From the line containing "Click the Balancing" onward, every line of the entries is to be set down exactly, the last line included.

START Extracted information

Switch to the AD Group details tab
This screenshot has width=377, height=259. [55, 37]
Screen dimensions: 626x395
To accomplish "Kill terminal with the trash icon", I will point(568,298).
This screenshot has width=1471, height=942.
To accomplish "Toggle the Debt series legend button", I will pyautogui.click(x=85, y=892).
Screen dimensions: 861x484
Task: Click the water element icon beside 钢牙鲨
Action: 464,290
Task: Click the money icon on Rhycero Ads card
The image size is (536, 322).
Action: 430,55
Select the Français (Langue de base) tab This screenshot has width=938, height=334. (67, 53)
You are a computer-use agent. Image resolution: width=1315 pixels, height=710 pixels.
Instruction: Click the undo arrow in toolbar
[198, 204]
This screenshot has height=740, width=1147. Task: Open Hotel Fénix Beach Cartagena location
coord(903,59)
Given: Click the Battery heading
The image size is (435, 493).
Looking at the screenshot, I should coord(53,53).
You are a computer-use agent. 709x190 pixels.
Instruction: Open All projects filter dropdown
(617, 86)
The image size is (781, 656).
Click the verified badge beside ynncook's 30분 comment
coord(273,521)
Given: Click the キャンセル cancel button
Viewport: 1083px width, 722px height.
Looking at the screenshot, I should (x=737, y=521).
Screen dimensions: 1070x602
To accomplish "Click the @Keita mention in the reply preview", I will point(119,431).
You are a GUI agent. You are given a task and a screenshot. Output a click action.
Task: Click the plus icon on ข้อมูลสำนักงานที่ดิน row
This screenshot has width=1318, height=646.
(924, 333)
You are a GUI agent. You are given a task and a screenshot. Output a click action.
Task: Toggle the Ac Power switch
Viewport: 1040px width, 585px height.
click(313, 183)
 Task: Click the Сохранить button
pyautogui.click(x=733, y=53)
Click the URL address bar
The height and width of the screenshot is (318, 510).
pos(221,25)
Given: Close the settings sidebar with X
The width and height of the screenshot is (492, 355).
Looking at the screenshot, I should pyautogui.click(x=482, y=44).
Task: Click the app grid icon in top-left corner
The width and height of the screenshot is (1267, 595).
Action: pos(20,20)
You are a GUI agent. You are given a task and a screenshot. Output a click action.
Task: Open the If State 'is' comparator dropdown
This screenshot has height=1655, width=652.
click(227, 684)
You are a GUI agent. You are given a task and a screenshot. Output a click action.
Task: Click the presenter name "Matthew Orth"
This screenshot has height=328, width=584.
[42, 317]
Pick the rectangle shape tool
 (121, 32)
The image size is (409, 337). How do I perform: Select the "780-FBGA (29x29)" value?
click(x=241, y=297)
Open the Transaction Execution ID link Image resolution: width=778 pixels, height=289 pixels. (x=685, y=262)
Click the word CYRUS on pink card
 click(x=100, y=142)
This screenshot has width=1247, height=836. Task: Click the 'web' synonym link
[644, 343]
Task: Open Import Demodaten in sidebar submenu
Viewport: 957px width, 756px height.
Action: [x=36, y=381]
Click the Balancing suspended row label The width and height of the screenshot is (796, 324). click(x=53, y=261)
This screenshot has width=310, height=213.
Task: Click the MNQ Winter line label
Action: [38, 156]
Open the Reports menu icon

END Extracted information

Answer to this problem —
Click the Balancing suspended row label The width and height of the screenshot is (796, 324). click(x=53, y=261)
This screenshot has width=310, height=213.
Task: Click the MNQ Winter line label
Action: [38, 156]
Open the Reports menu icon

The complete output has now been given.